Try it: In the records below, find the line containing "The height and". Restate it and all the lines after it exactly, and omit the rest.

-------- Records to use --------

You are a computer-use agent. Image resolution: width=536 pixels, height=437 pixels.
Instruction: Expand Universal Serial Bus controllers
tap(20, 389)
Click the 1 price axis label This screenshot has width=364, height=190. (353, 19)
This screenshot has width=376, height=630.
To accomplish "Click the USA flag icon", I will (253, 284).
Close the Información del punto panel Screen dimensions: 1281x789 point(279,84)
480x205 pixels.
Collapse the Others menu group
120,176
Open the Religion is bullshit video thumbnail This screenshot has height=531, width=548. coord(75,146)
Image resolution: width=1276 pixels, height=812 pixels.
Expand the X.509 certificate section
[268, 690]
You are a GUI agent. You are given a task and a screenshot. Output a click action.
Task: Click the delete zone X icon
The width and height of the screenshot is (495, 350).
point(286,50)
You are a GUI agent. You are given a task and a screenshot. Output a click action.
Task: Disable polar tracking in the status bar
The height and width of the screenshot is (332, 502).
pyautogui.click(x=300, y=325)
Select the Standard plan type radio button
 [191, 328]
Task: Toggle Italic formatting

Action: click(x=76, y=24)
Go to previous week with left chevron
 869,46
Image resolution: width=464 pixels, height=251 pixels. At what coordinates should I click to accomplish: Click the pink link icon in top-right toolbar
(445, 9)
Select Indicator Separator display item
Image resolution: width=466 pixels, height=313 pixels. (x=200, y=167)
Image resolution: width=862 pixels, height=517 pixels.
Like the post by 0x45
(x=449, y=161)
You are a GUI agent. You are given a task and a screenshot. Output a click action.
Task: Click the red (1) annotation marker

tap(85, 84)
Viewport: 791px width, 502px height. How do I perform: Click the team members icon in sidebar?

--------

Answer to this task:
The height and width of the screenshot is (332, 502).
pyautogui.click(x=300, y=325)
Select the Standard plan type radio button
 [191, 328]
Task: Toggle Italic formatting

Action: click(x=76, y=24)
Go to previous week with left chevron
 869,46
Image resolution: width=464 pixels, height=251 pixels. At what coordinates should I click to accomplish: Click the pink link icon in top-right toolbar
(445, 9)
Select Indicator Separator display item
Image resolution: width=466 pixels, height=313 pixels. (x=200, y=167)
Image resolution: width=862 pixels, height=517 pixels.
Like the post by 0x45
(x=449, y=161)
You are a GUI agent. You are given a task and a screenshot. Output a click action.
Task: Click the red (1) annotation marker

tap(85, 84)
Viewport: 791px width, 502px height. How do I perform: Click the team members icon in sidebar?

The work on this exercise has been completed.